Space technology has always been a fascinating topic that encompasses various fields of study. The current major space mission, Artemis II, to fly by the moon, has gripped the world’s attention. However, the amazing advancements in the field come with their own set of challenges now. Space has become congested and resource-constrained, which has now made the need for efficient and sustainable spacecraft operations more critical than ever. Most traditional space missions rely heavily on transmitting large volumes of raw data to Earth for processing, which requires extensive resources and is inefficient. But recent advances in onboard computing and artificial intelligence are reshaping the way such missions can process, filter and interpret data directly in orbit.

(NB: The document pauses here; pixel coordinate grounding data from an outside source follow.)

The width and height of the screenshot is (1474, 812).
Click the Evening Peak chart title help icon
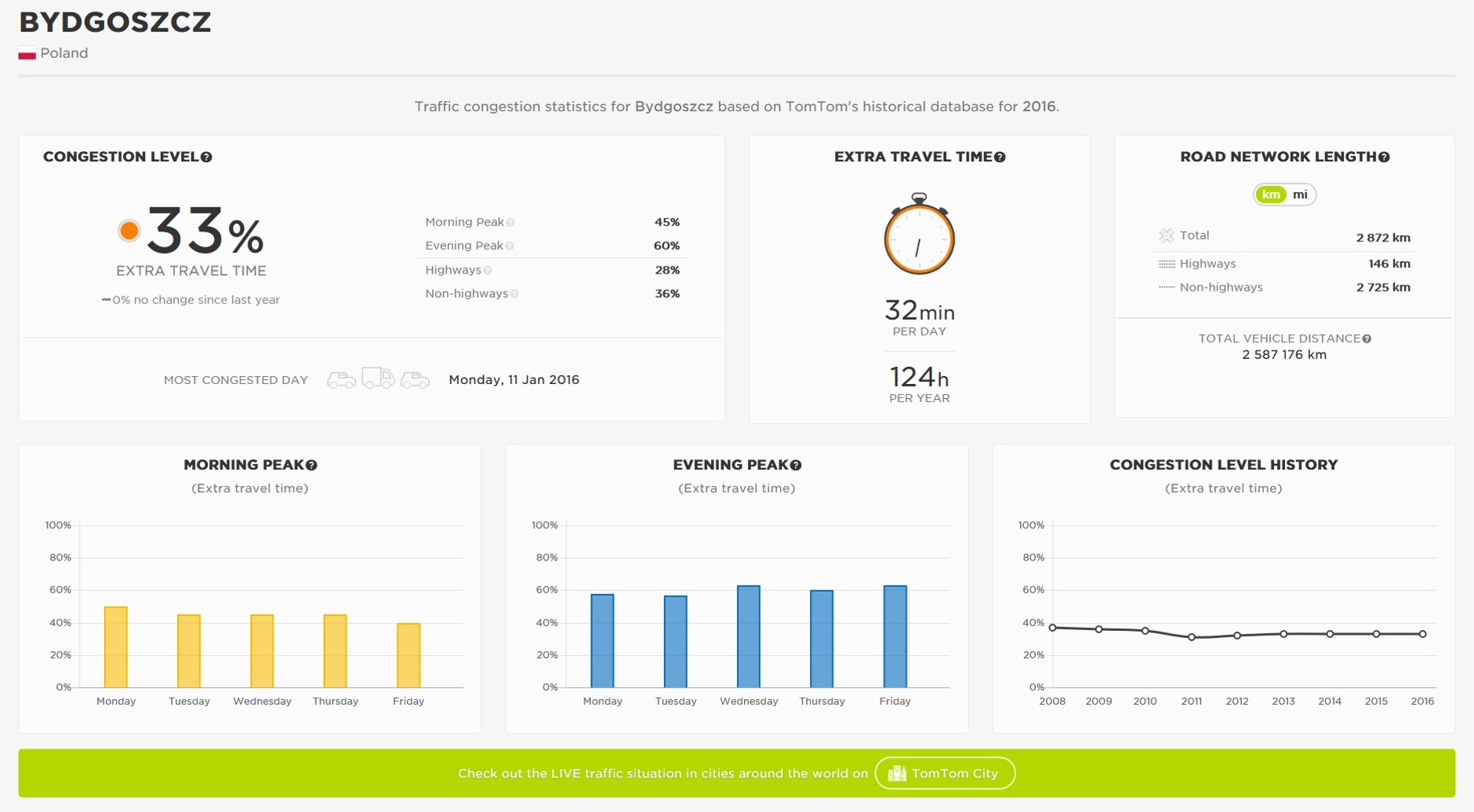796,466
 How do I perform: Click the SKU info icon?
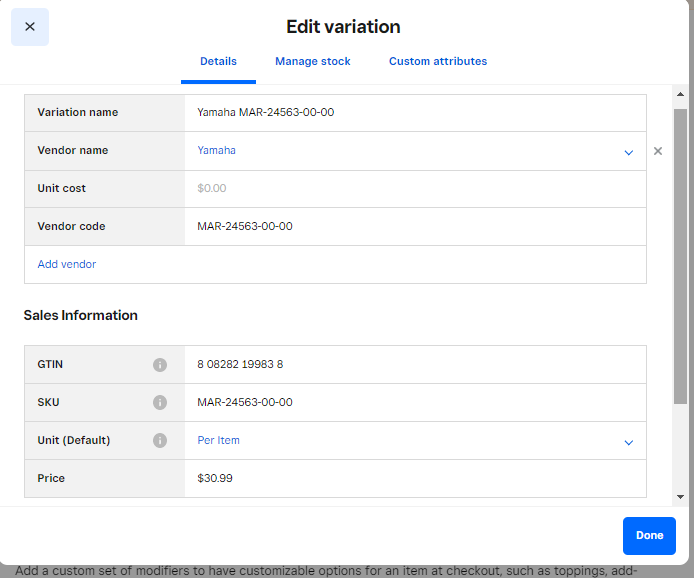pos(160,403)
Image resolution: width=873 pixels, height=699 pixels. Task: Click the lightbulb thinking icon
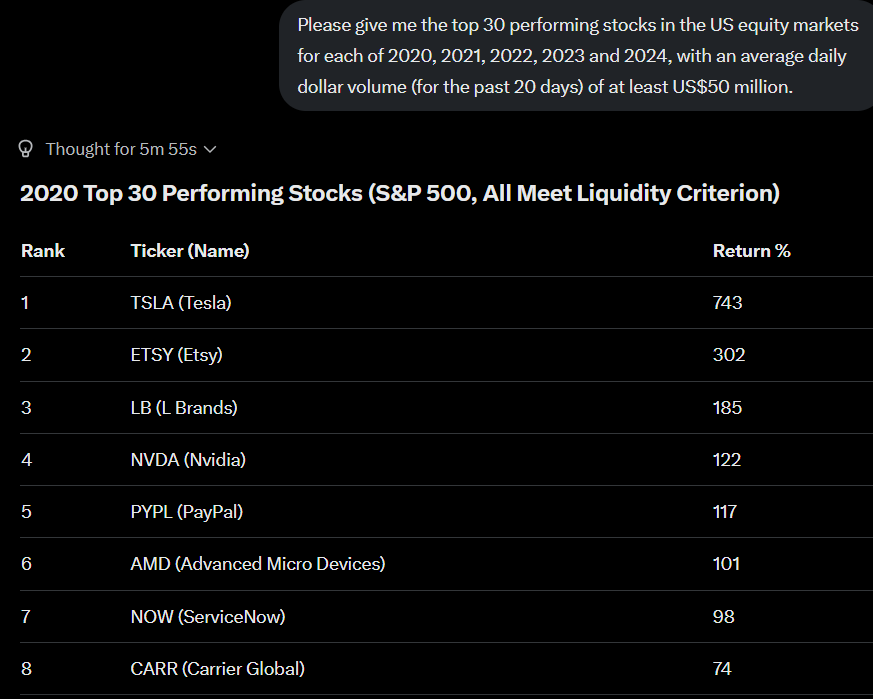(26, 149)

Missions such as ESA’s ɸ-Sat series and OPS-SAT show how machine learning algorithms can identify relevant data in orbit, such as anomalous space weather and disruptions from space debris, which significantly reduces unnecessary data transmission. In doing so, these systems can lower power consumption, optimise bandwidth usage, and enable smaller satellites to perform complex tasks.

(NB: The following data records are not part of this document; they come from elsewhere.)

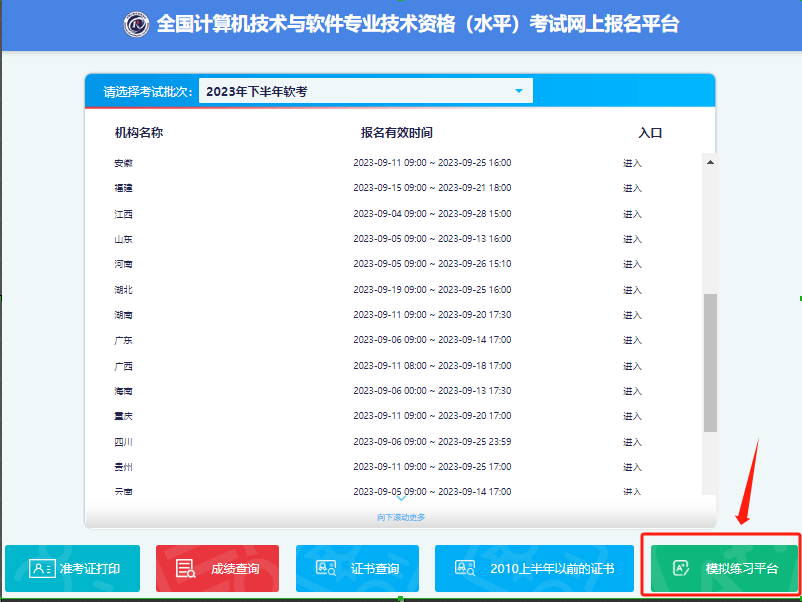Screen dimensions: 802x602
Task: Click 进入 next to 安徽
Action: click(633, 162)
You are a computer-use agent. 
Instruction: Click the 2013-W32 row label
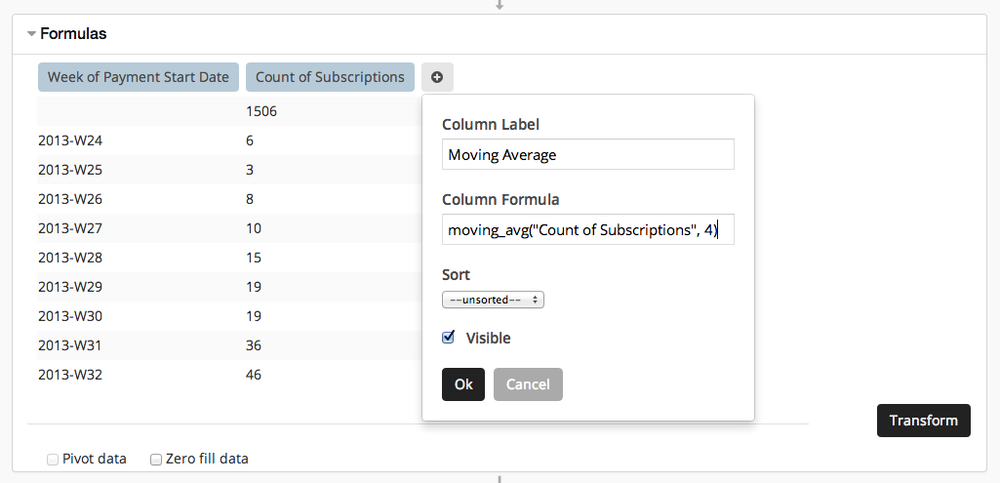point(70,376)
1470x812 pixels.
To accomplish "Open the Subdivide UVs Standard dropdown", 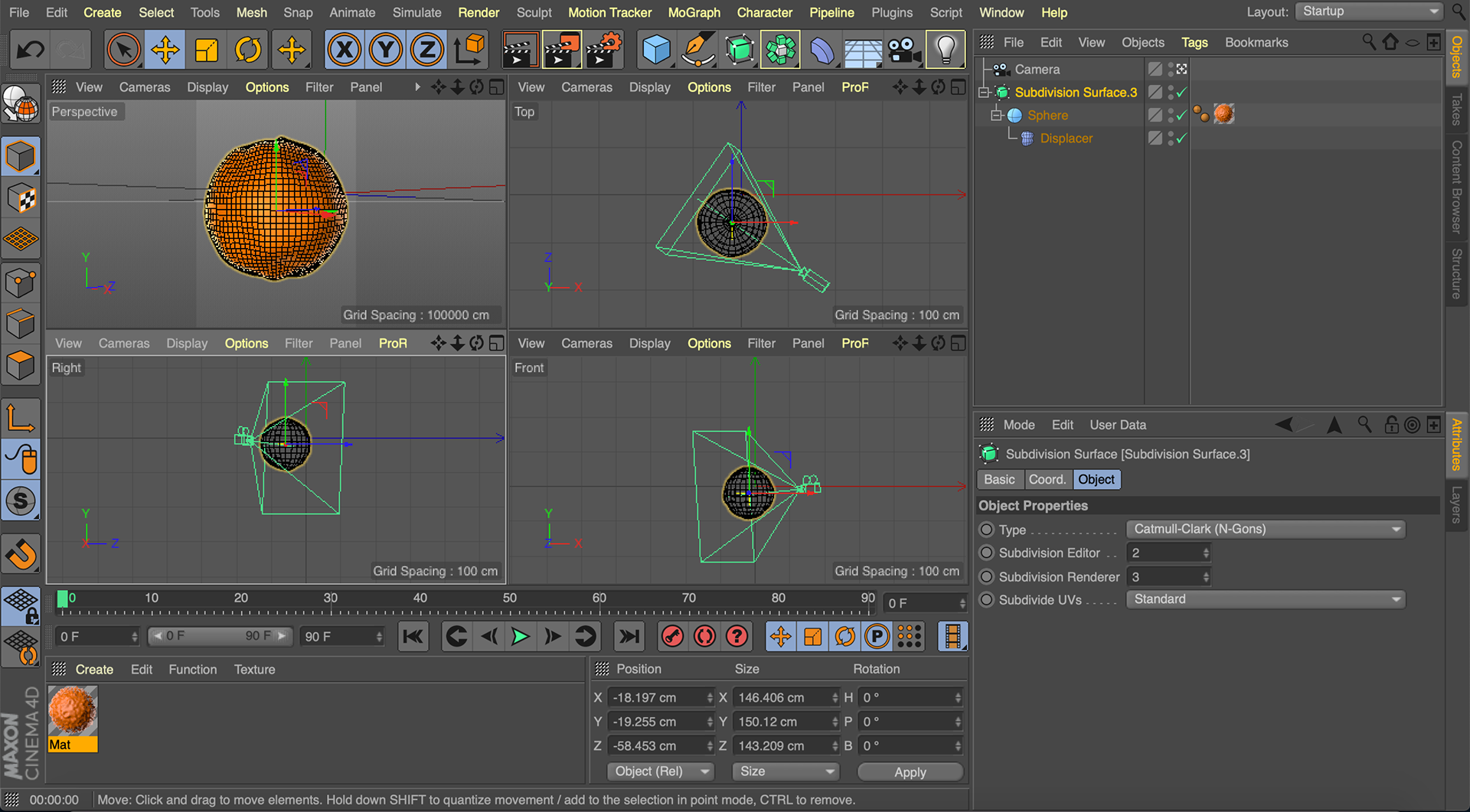I will click(x=1265, y=600).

This topic is a two-part lecture which explores the growing role of intelligent data systems in modern space missions that increase efficiency, enhance mission autonomy and allow spacecrafts to make real-time decisions in dynamic and unpredictable environments where ground intervention can be limited.

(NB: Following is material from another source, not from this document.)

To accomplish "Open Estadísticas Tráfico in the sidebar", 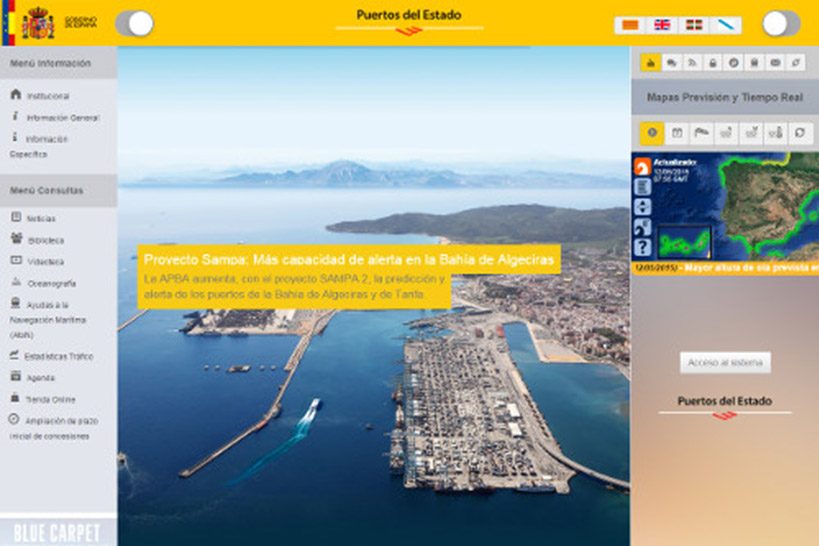I will click(x=59, y=355).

The first lecture will focus on the different obstacles that can be tackled with onboard machine learning algorithms and how satellite and ground systems can be modified to support them. We will then discuss the process of implementing such algorithms with brief code demos using an Arduino to simulate an onboard computer. The second part of the lecture will focus on the challenges faced in implementing such intelligent data systems in current space technology, the trade-offs amongst microprocessors used in existing spacecrafts for it, and the possible research required to develop feasible solutions for it.